Telegraph No. 2 was the name of the ship.

The cover, one of only three from this line showing such a combination, is franked with a 3¢ Washington stamp of 1851 (Scott 11A) tied by a red grid cancel.

It bested its presale estimate by nearly a factor of 10, realizing a remarkable $32,200, including the 15 percent buyer’s commission Rumsey adds to all realizations.

Other sessions of the Rumsey sale at Westpex included U.S. and worldwide stamps and postal history. One of the more extraordinary items was a 1776 folded letter from Rhode Island to London.

Endorsed “this letter is permitted to be forwarded in the Brig. Triton” and signed by Nicholas Cooke, the first governor of the state, it describes the activities of a Rev. Graves “since Independency has been proclaimed here.”

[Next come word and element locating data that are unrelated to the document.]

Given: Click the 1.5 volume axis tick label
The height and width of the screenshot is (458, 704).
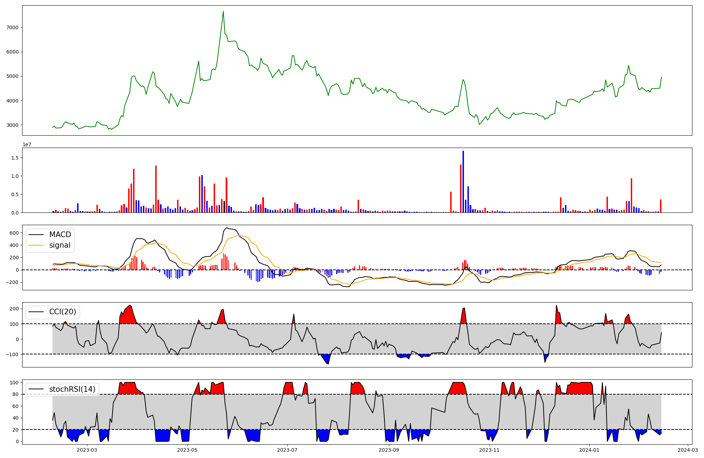Looking at the screenshot, I should [14, 158].
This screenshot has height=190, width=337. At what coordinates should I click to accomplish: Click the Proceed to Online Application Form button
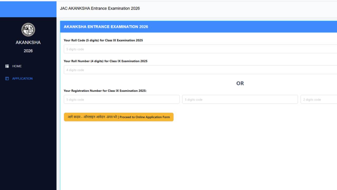pos(118,117)
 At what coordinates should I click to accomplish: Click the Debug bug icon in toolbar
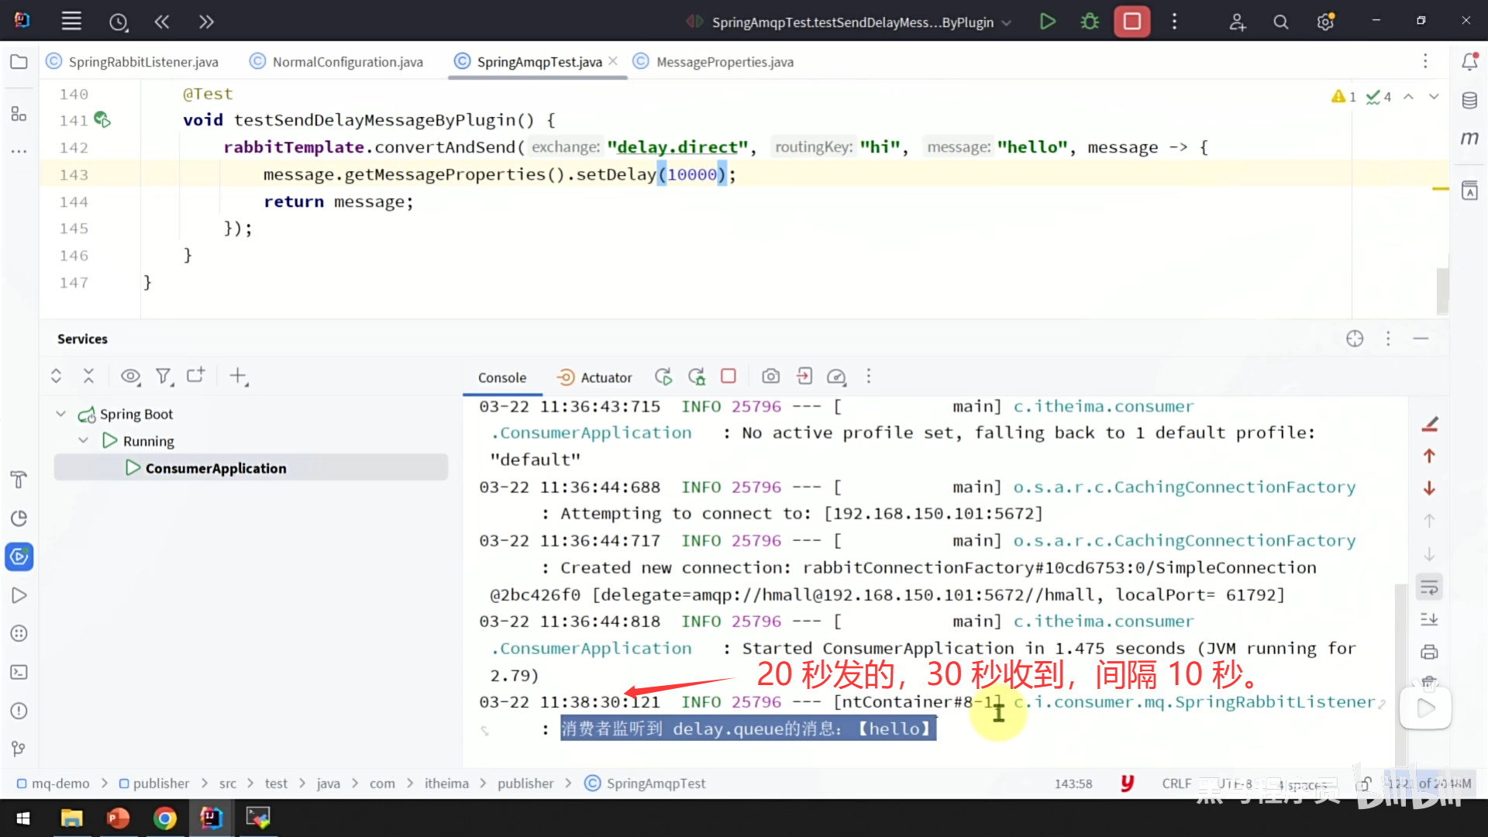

The Triton was a British ship that had been captured by the Americans and then allowed to travel home to Britain, carrying prisoners and some mail.

The letter is one of only two pieces of censored mail known from the Revolutionary War, and the only one to have traveled across the Atlantic, getting a “Liverpool Ship Lre” postmark on arrival. It sold for $31,050.

The William Litle collection of illustrated gun covers featured many colorfully cacheted envelopes documenting the American arms industry in the late 19th and early 20th centuries.

A multicolored advertising cover from 1908 depicting a boy shooting a rifle was produced by the J. Stevens Arms & Tool Co. of Chicopee Falls, Mass. Franked with a 1903 2¢ Washington Shield stamp (Scott 319) tied by a crisp wavy line flag cancel, the cover was described as “one of the rarest and most spectacular designs known.” It went for $4,887.50.

Among U.S. stamps in the Rumsey sale, a mint, never-hinged $2 orange-red and black Franklin of 1918 (Scott 523), said to be the only example graded 100-jumbo and called “without question the finest mint example … in existence,” sold for an impressive $19,550.

A portion of the John E. du Pont collection was also sold, including many full panes of 100 of early 20th-century U.S. stamps. A complete set of the Kansas-Nebraska overprints of 1929 (Scott 658-679) in panes of 100 sold for $46,000; a set of the first U.S. airmail stamps (C1-3) in full panes made $31,050 while their successors (C4-6) went for $37,375.

At the more affordable end of the spectrum was an eye-catching 1931 postcard from a special Graf Zeppelin flight to the North Pole.

Franked with a German 4-mark stamp issued specially for the flight (Scott C42) canceled at Friedrichshafen on July 24, the card received a commemorative cancel three days later when the airship rendezvoused with the Russian ice-breaker Malygin near the Arctic islands of Franz Josef Land.

The postcard traveled back on the zeppelin’s return to Germany and was forwarded to its addressee in New Jersey. It sold for $218.50.